Although they live for millennia, the Ormyful are not knowledgeable about historical events, or geography, or politics, or magic, literature, chemistry, astronomy, theology, agriculture, engineering, mathematics, architecture, urban design, philology, mycology, or anything at all about the world at large. Instead they stay, for their whole awful and infinite lifespans, stuck in great underground passageways. The Ormyful remain in these dark places, whispering and murmuring to one another an inimitable discourse. They are philosophical animals.

Their philosophy is good—the best, in fact. The Ormyful possess subtle, penetrating, brilliant, perspicacious minds, and keen, light-footed tongues. Nothing matches them. However, it is well known by those who know that it is impossible to converse with an Ormyful.

Firstly they despise people. The existence of others is maddening to the Ormyful. People are loud and small, with rude projects and pathetic aspirations. Their policy is to do away with humans on sight, and they are very fast. Ormyful cannot eat, but they do chew.

Secondly the Ormyful can barely be heard. The most heated arguments are bare whispers to human ears, and it is in a language convoluted and ancient.

(This has not stopped people from trying—the sage Martin Trench spent his livelihood attempting to capture Ormyful discourse and succeeded, in a sense. The result of his decades-long study, augurs, and spell-work are thirty-seven volumes of dense, scribbled text, all but impossible to read. The prose wraps around itself; it is a maze of terminology and allusion, self-referential, dichotomic, poorly phrased. Words had to be invented to describe other words, and even these are inscrutably vague.)
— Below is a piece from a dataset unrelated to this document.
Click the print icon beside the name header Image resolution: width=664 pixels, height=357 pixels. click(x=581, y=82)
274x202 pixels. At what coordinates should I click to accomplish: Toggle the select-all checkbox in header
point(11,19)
One thing the Ormyful cannot stand are books and the writing. It is a horrible to an Ormyful that a creature capable of thought would imprison words in books–intentionally forget what is necessary, forsake real knowledge, which, to the Ormyful, is intrinsically oral. Books are wrong, disgusting, horrifying, maddening, terrible, fearsome, destructive, evil, noisy, genocidal, and all-consuming. An Ormyful fears nothing more than a library.

On sight of a book the Ormyful shudder into shrieking. This shrieking goes on and on, until all traces of the offensive object are stamped out. They do not want to touch it, and so the Ormyful will collapse ceilings, start fires, smash walls, pulverize the whole area out of manic fear and obsessive terror.
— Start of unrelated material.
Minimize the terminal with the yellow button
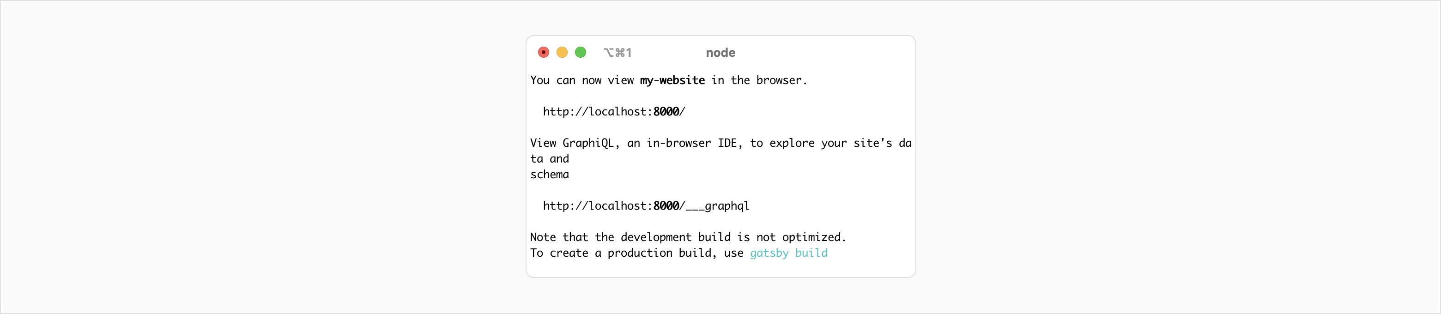Image resolution: width=1441 pixels, height=314 pixels. click(x=562, y=52)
As is widely known (by those who know), the Ormyful are wrong. Their way of being is, simply, and obviously, incorrect. Here are beings who thirst for knowledge but refuse to seek it. They possess impeccable minds and tongues, but broken souls. They are incapable of true learning. In this way they are the most lonely, wretched, hateable creatures. They deserve something like pity and a wide berth.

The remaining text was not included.